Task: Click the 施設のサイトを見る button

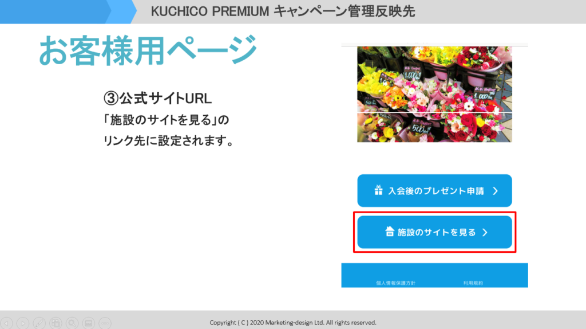Action: tap(435, 232)
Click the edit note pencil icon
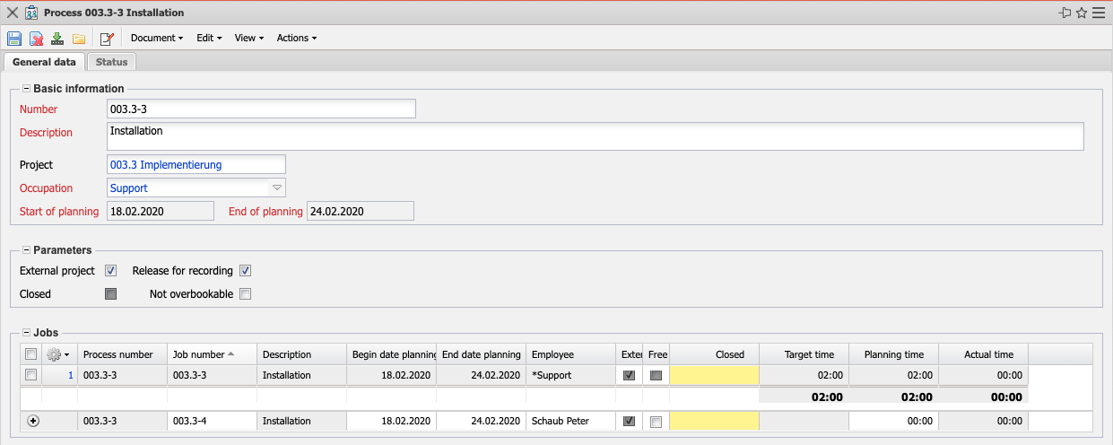This screenshot has height=445, width=1113. (107, 39)
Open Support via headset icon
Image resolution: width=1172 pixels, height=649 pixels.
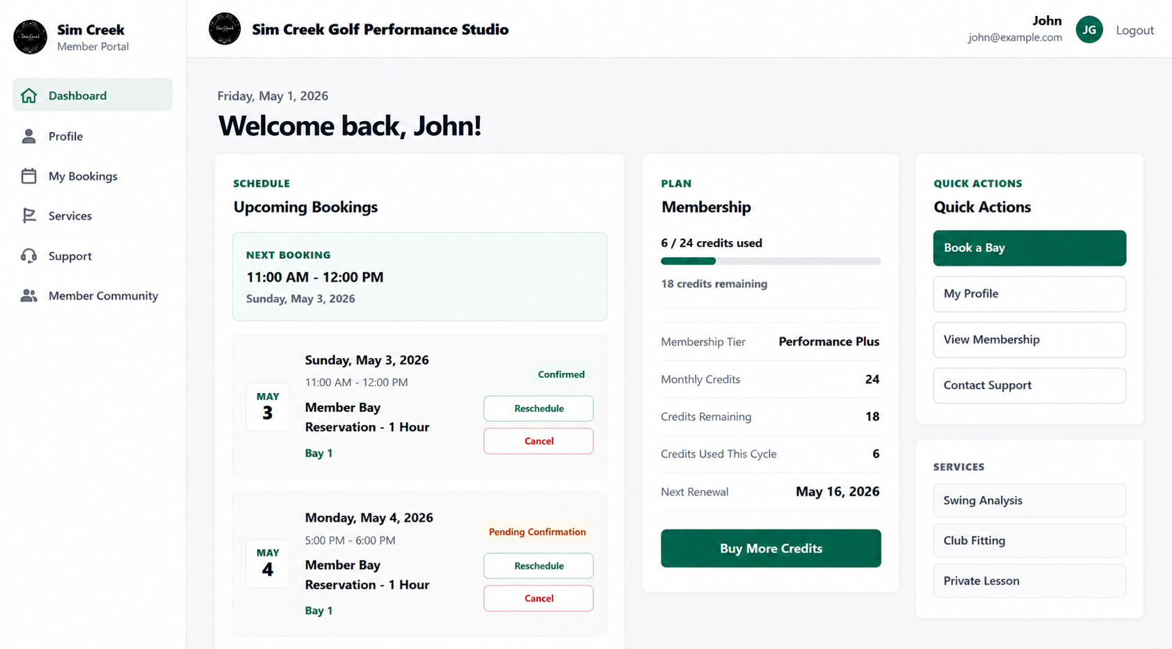(x=29, y=256)
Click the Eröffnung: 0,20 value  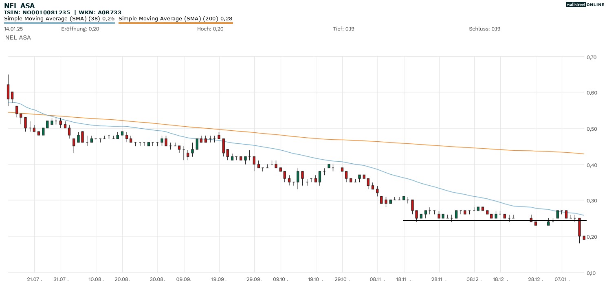(x=80, y=29)
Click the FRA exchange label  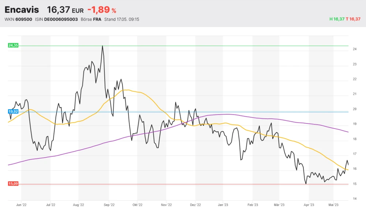[x=97, y=19]
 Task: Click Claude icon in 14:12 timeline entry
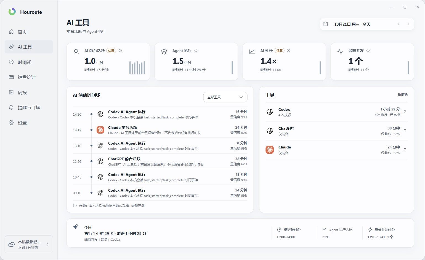click(100, 130)
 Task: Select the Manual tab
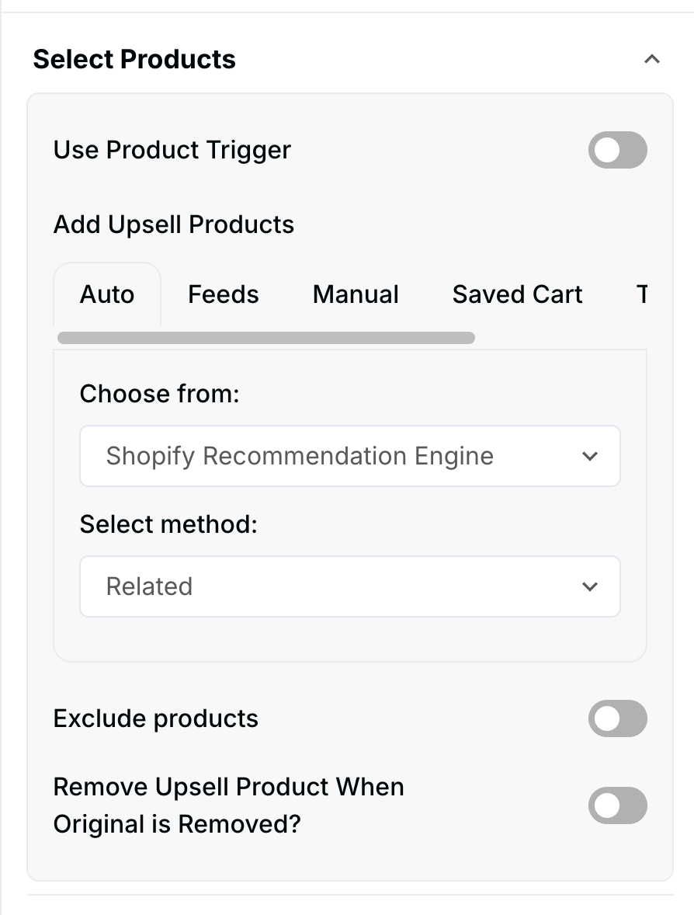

━━━━

Task description: From the line containing "Task: Click Claude" through the last line of the material above, write out each line exactly, leaving aside all pictures.

Answer to this task:
 Task: Click Claude icon in 14:12 timeline entry
click(100, 130)
 Task: Select the Manual tab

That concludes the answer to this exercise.